First and foremost, I truly appreciate the fact that Our Protagonist is a punk librarian. And apparently pretty damn hot. But I didn't need to be hit over the head, again and again, with just how legit his musical tastes are. Strangely enough, this kind of attention to detail doesn't quite carry over into fully-realized characterization. I can picture the characters' clothes, where they go for dinner, what their houses look like...but I don't get a great sense of emotional depth. There's an illicit love affair somewhere in this novel, but it never has any real impact until a scene where the whole point of the scene is how very removed and emotionally dead one participant is.

I found some of the character's "turning points" interesting reading, but again, not incredibly compelling. Clare and Henry take a guy out to the woods, strip him, threaten him? Ho hum. Didn't see it coming, true, but it didn't seem to follow from anything either. Set, scene, over.

The book does bring up some interesting questions like the hoary "What is free will?" as well as some neat causality questions ("Who's fault is this anyway?") For example, if, when I meet you, I tell you we're destined to fall desperately in love, did I kinda just force it to happen? Better yet, what if I'm so convinced we're gonna fall in love because you visited me as a child and told me we would?

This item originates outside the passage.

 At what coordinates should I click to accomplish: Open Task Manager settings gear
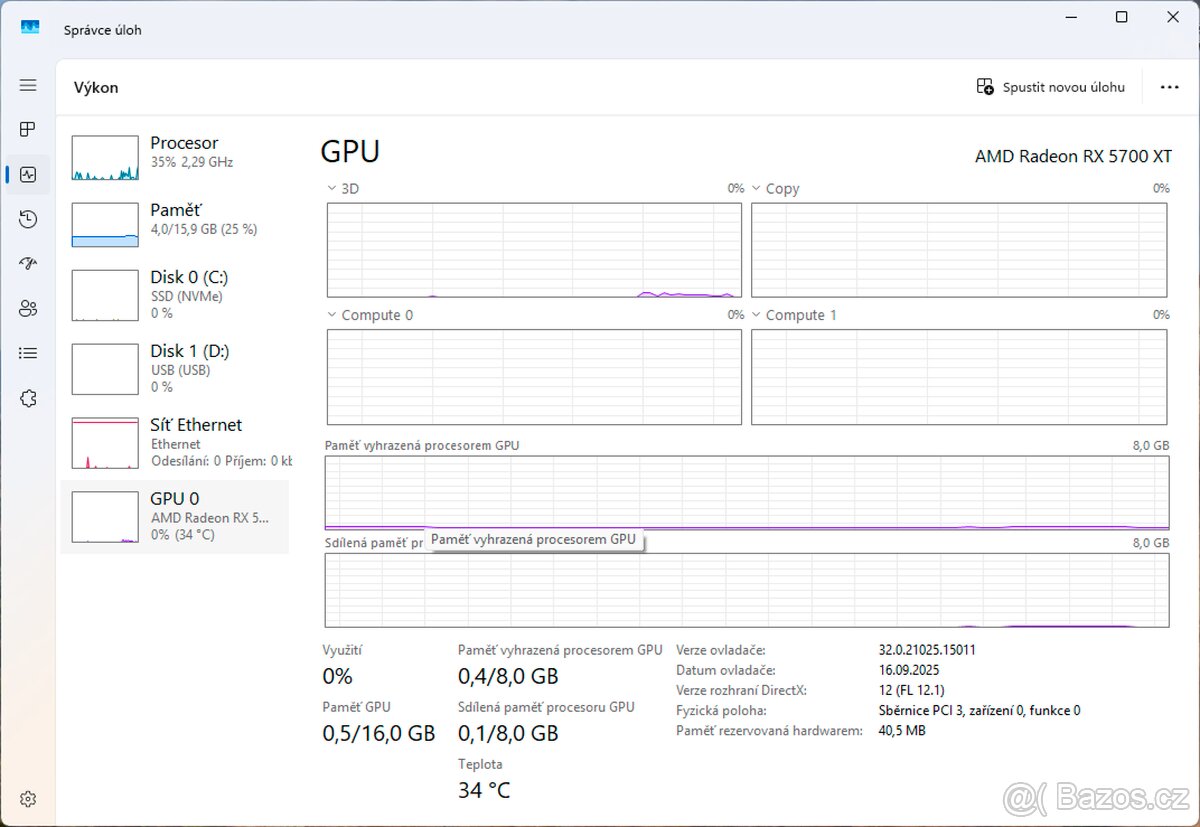(27, 798)
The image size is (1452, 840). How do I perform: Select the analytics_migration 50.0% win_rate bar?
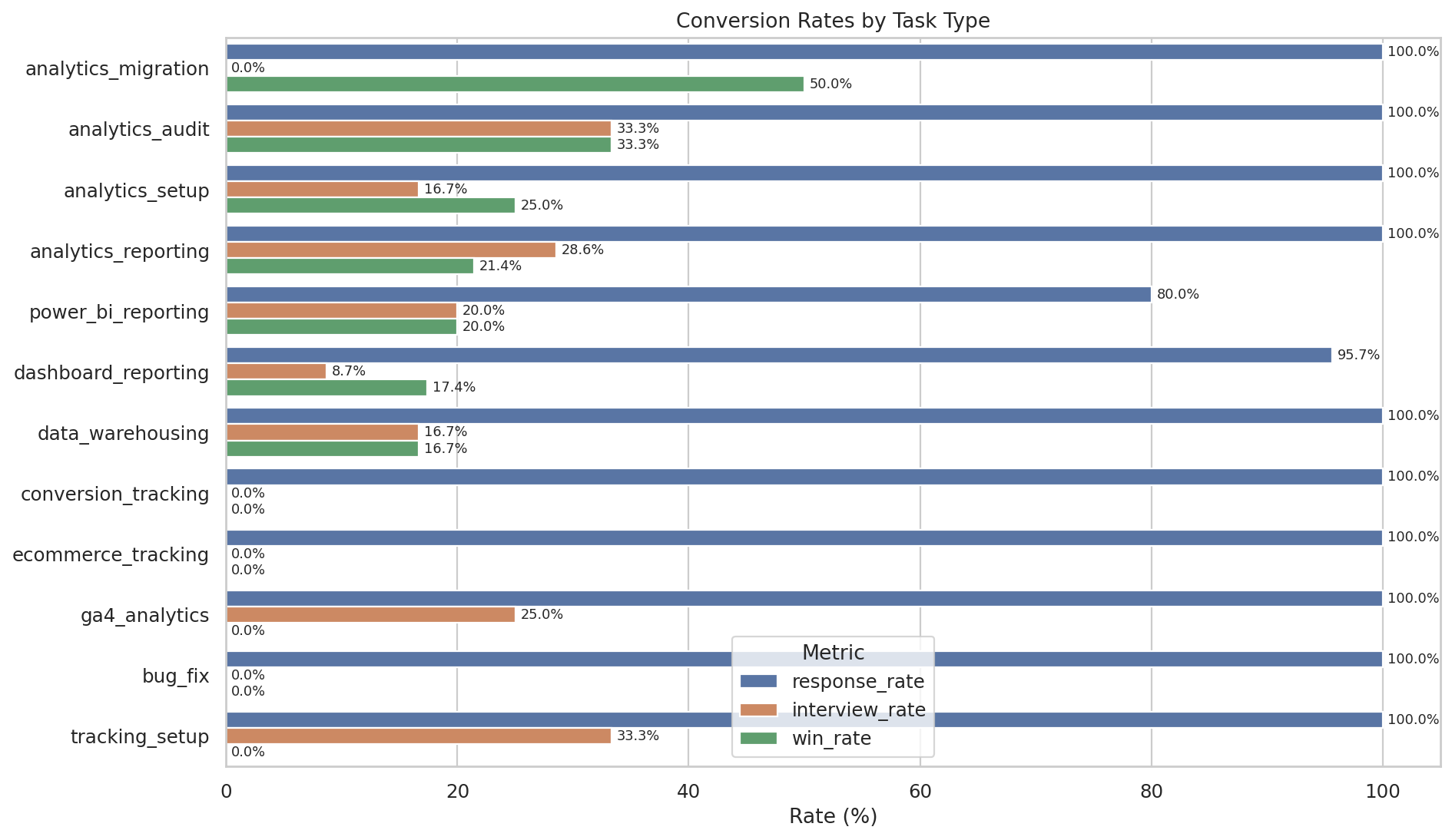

I came away from the book not really liking Henry or Clare. Henry's kind of a self-centered, sociopathic jerk. Clare's a little more interesting but, since she met this sociopath at such a young, impressionable age, unhealthily obsessed with waiting for him. I mean, girlfriend slept with, what, one other guy while Henry was plowing his way through the 1980s Chicago scene?

I really thought one Amazon reviewer put it quite well; I'll quote at length:
Ultimately I was left feeling that the titular Wife wasted pretty much her entire existence, waiting on the return of her time-traveling husband one way or another. I could almost believe that the point of the book was that, as others in the story insisted, Henry was indeed a destructive force who couldn't really care properly for anyone but himself. Perhaps she didn't actually exist except as a shadow of him which would explain why a Catholic schoolgirl raised in the suburbs on a spacious estate with a houseful of servants would express herself in a way indistinguishable from a city kid raised by his alcoholic (yet musically talented) father. You know he's smart, though, because he has a lot of books.

But wait! It sounds like I'm really trying to rip this book to shreds. I'm not. I totally enjoyed it. I'm hoping others read it. I just came to it with such high expectations, and parts of the book were so stunningly good, that the flaws seemed to sting that much more. I'm gonna use what Brian said on David Markson, the "actual process of reading is intensely pleasurable, although what passes as a story isn't as affecting."